Saturday, January 01, 2005

Impressions of North India

The high point of Delhi so far has been "Kake" Da Dhaba, the Punjabi diner in Connaught Place where we enjoyed a delicious, cheap, and questionably clean dinner. Mostly we are using Delhi as a base from which to explore other parts of North India.

We hired a car and driver to visit Agra and Jaipur. Aside from the Taj Mahal, which totally kicked ass, this leg of the trip was not very enjoyable. This region of India is so dependent on tourism that the pressure on travellers is overwhelming. It seems like everyone, from our driver onwards, gave us a hard sell about hiring a guide for the monuments or buying some local handicrafts. There are plenty of tourists here to rise to the bait, too. This experience has made me more conscious of how I must appear when I visit a place where I am obviously a foreigner (i.e. everywhere else in the world where I have travelled!). I would like to think I am not one of those consumerist tourists who objectifies the cultures I experience...but I probably am to some extent.

To be fair, we did have some good experiences. In Agra we stayed at an amazing place that made me love our travel agent for booking us such a good deal.

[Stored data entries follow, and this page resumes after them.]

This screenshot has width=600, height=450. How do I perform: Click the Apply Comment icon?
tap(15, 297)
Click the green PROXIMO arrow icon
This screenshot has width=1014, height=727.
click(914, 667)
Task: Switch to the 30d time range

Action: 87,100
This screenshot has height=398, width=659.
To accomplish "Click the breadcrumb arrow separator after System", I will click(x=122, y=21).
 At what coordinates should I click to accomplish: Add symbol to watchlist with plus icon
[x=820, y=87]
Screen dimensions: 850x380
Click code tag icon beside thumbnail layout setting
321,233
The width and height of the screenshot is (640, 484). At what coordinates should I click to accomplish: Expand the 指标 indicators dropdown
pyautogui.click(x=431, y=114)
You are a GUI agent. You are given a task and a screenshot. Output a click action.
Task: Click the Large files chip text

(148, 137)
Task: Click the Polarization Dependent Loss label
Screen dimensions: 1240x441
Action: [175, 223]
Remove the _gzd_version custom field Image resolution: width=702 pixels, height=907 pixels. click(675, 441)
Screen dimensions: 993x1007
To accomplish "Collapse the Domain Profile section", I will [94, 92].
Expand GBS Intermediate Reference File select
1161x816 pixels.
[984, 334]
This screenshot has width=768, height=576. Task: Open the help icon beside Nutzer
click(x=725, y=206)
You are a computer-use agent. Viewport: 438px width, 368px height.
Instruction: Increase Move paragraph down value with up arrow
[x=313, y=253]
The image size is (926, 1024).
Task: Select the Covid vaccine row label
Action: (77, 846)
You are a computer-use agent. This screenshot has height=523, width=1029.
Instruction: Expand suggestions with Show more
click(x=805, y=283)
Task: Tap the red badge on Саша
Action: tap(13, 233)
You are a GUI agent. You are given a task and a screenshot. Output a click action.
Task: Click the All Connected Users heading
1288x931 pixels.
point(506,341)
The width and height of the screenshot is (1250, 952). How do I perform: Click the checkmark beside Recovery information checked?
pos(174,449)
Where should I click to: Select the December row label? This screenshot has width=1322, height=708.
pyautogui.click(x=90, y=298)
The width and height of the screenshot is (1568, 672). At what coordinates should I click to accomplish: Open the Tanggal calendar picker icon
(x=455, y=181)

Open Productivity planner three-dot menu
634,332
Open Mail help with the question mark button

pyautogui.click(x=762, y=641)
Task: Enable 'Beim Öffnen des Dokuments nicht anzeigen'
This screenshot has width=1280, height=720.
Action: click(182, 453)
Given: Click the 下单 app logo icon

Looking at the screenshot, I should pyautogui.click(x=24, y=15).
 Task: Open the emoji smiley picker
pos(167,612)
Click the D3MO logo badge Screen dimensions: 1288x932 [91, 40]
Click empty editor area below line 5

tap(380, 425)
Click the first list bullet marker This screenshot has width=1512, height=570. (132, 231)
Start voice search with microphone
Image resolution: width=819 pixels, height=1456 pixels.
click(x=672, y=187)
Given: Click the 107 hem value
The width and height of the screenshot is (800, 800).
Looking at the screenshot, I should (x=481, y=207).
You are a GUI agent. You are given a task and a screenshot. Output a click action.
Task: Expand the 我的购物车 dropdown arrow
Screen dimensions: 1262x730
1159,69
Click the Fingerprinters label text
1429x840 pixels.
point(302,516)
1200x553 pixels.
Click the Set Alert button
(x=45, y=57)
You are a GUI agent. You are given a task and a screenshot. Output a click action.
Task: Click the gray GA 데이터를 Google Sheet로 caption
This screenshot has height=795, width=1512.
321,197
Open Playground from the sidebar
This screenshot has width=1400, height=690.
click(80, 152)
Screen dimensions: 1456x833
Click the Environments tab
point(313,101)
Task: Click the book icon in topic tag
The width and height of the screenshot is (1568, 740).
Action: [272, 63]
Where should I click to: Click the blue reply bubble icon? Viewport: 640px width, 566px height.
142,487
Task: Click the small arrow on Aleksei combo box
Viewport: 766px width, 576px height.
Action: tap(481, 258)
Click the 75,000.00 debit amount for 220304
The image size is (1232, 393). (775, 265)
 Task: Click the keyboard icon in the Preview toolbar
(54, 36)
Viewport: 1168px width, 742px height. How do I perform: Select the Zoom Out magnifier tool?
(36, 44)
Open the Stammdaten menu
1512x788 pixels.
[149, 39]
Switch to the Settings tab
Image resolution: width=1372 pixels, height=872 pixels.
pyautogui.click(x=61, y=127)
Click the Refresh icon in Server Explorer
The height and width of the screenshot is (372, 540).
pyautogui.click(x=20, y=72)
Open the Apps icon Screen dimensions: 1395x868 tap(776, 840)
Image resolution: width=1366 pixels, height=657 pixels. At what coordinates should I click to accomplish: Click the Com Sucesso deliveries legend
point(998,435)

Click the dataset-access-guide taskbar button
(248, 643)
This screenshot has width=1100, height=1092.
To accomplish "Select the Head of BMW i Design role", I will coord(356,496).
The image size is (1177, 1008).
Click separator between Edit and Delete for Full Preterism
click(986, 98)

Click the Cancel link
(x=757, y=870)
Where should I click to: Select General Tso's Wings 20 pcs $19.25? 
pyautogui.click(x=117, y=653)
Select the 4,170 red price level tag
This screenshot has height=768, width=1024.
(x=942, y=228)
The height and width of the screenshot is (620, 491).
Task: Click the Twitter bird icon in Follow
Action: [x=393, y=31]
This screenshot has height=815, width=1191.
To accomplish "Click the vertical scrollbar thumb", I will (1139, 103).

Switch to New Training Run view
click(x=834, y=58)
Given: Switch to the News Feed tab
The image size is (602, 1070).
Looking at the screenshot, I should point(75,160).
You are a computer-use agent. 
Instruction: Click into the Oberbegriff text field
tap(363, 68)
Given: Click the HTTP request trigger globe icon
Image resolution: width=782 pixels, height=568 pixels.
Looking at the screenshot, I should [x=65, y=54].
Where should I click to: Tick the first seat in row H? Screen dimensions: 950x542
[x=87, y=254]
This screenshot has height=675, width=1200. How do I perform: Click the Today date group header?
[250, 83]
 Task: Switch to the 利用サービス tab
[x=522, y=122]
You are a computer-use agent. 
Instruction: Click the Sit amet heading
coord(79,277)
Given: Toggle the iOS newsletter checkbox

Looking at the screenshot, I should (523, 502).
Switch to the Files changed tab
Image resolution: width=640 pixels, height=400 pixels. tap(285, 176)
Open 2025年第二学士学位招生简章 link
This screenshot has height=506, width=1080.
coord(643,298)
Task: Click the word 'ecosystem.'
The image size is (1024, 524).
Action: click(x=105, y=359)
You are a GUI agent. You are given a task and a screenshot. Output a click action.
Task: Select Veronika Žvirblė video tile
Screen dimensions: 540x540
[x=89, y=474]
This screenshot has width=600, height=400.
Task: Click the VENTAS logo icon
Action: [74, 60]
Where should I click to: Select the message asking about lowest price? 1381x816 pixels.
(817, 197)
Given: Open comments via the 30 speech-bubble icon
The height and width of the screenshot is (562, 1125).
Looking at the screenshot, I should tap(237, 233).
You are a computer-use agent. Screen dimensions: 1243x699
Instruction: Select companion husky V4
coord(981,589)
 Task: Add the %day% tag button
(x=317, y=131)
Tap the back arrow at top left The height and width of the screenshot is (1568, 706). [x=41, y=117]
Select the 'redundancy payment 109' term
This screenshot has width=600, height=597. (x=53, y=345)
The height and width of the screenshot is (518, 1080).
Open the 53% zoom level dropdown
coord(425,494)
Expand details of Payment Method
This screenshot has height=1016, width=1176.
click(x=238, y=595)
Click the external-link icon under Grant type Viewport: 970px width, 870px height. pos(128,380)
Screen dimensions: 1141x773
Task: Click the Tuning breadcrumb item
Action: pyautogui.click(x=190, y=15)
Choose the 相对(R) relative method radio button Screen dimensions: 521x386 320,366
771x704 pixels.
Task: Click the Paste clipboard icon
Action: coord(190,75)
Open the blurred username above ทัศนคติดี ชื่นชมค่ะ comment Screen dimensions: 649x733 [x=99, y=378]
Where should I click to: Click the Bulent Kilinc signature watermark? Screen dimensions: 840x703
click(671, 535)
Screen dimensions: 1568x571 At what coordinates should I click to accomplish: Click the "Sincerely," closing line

For a reasonable amount in USD, we stayed at the Jaypee Palace, a 5-star hotel that is one of the best places I have ever stayed, right up there with the Royal Park Hotel in Tokyo or the Four Seasons in Las Vegas. Besides all the luxurious trappings, they have uniquely Indian features, such as monkeys on the premises. These monkeys are owned by Jaypee Palace and have been trained to scare away the wild monkeys. Hmmm...pitting creatures from the same family against each other so that another group can benefit--it appears that Indians have learned a lot from a few centuries under British control!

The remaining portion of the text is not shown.